§ **Task instructions**: Upon reaching the line that contains "923x685 pixels." in the records below, begin repeating every line exactly through the last one, skipping pictures.

[Saved entries]
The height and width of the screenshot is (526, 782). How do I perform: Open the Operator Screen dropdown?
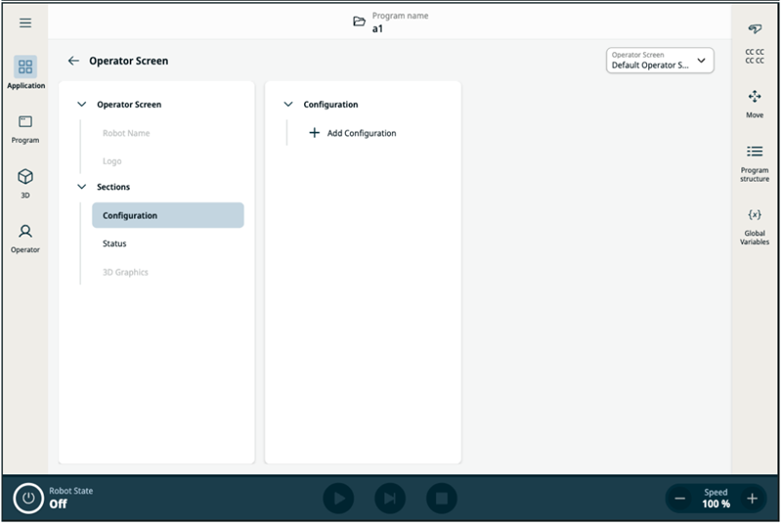tap(661, 61)
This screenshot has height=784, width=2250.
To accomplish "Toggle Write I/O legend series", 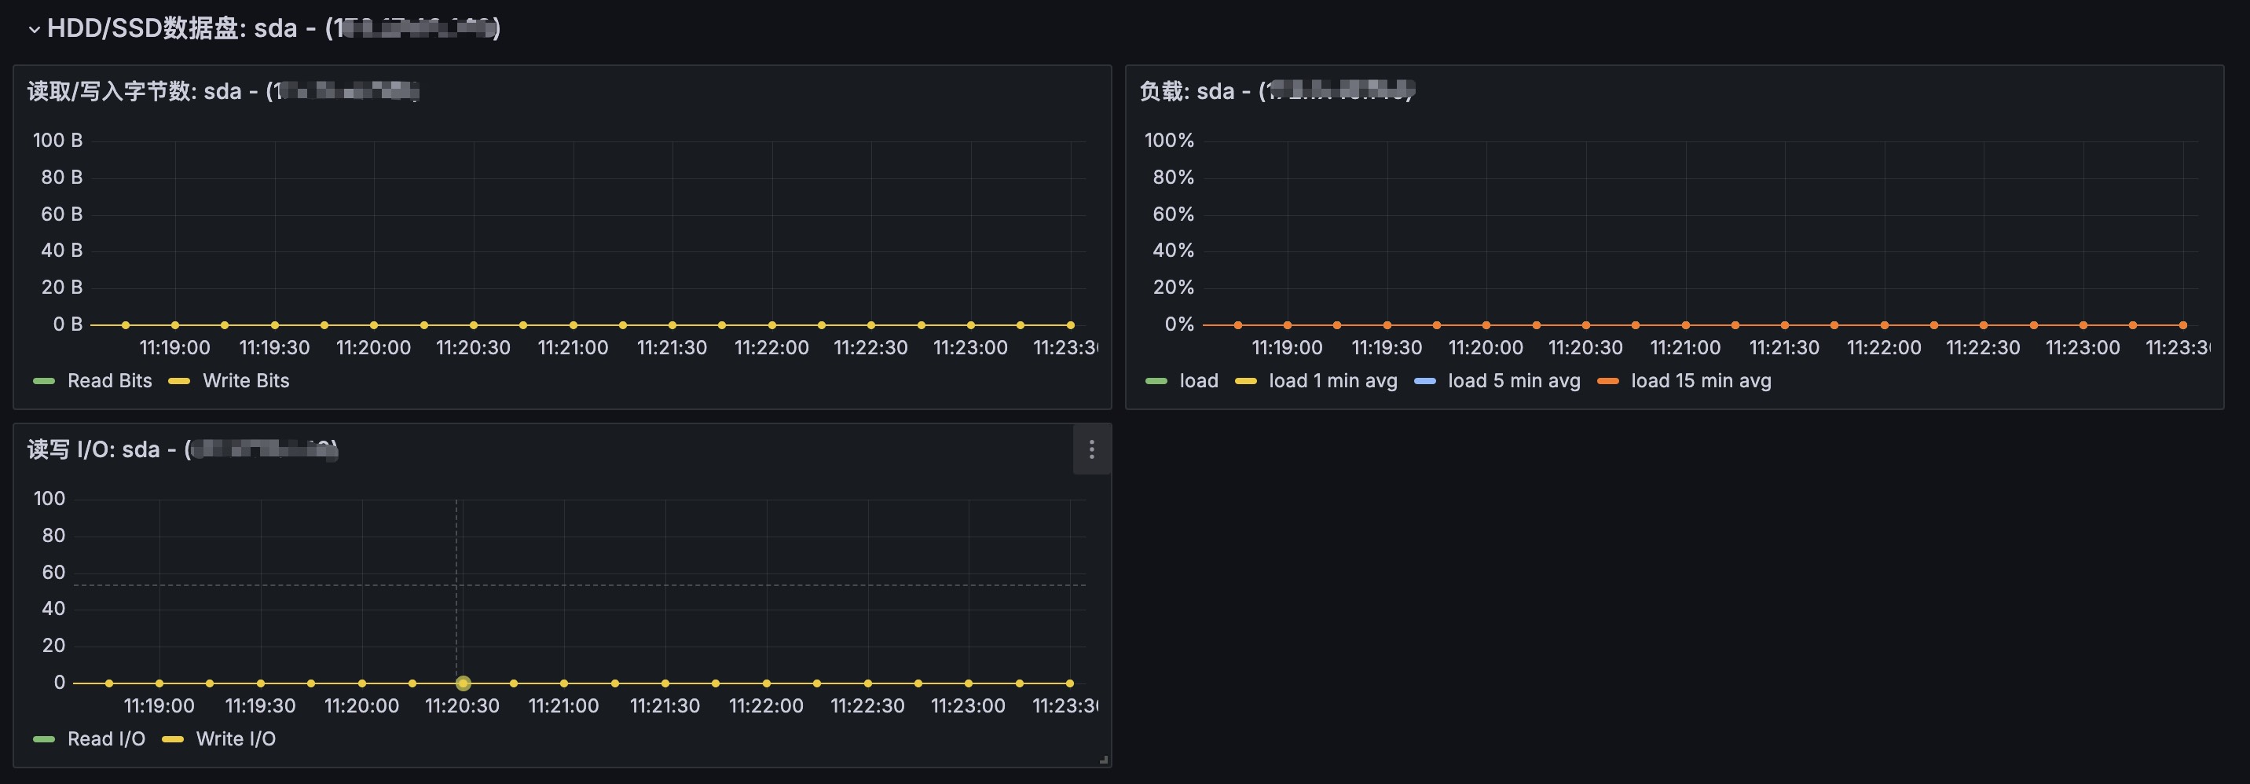I will 236,739.
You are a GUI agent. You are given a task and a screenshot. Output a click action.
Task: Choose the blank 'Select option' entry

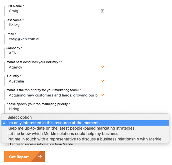click(20, 117)
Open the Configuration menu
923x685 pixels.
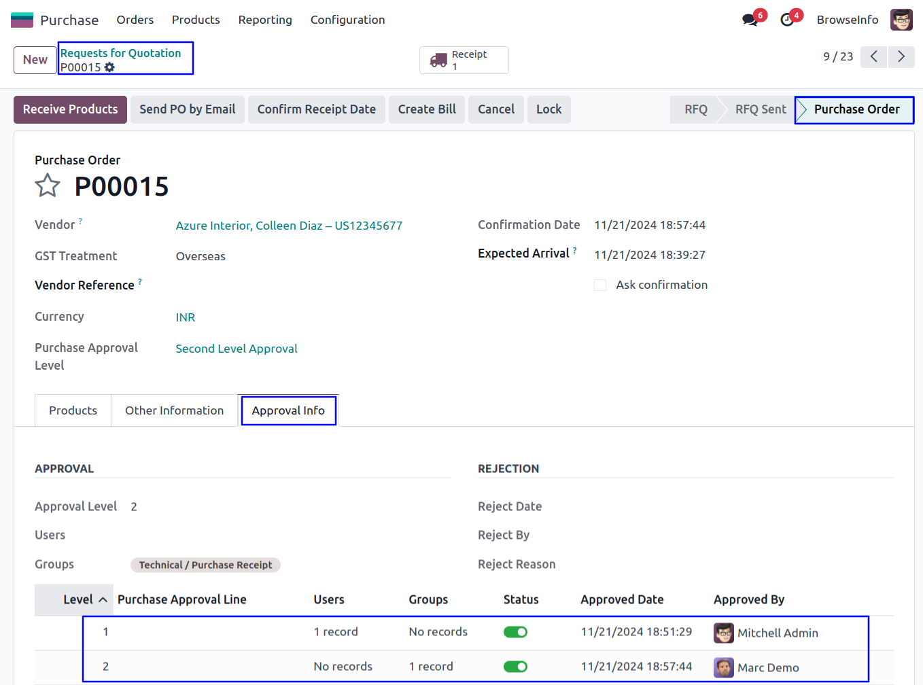click(347, 20)
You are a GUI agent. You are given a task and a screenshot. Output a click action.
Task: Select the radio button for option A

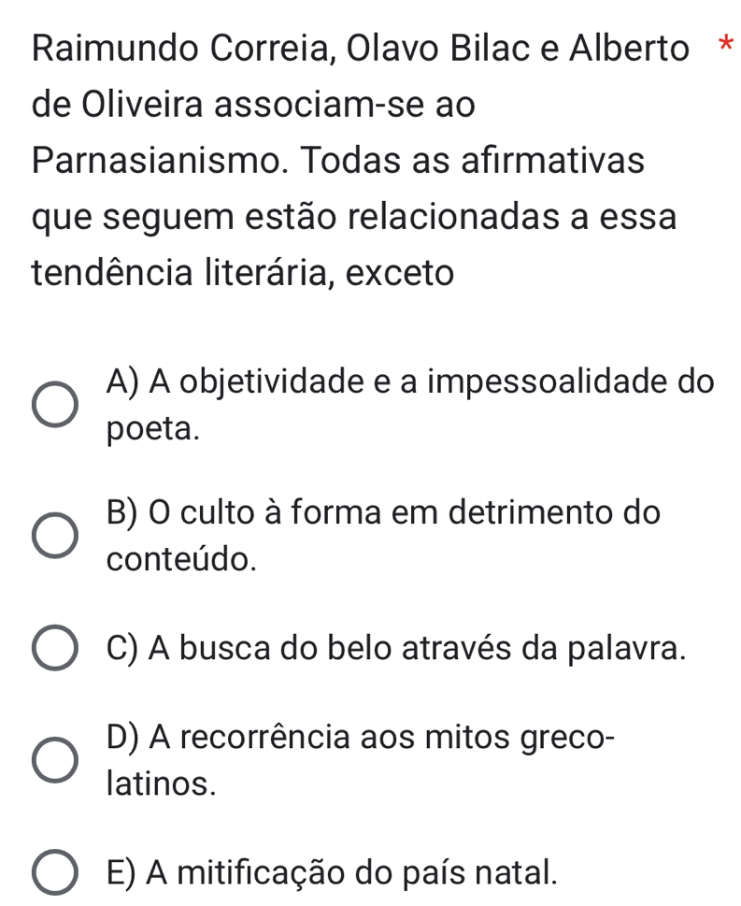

§ **Reply to the exercise**:
923x685 pixels.
click(347, 20)
You are a GUI agent. You are given a task and a screenshot. Output a click action.
Task: Select the radio button for option A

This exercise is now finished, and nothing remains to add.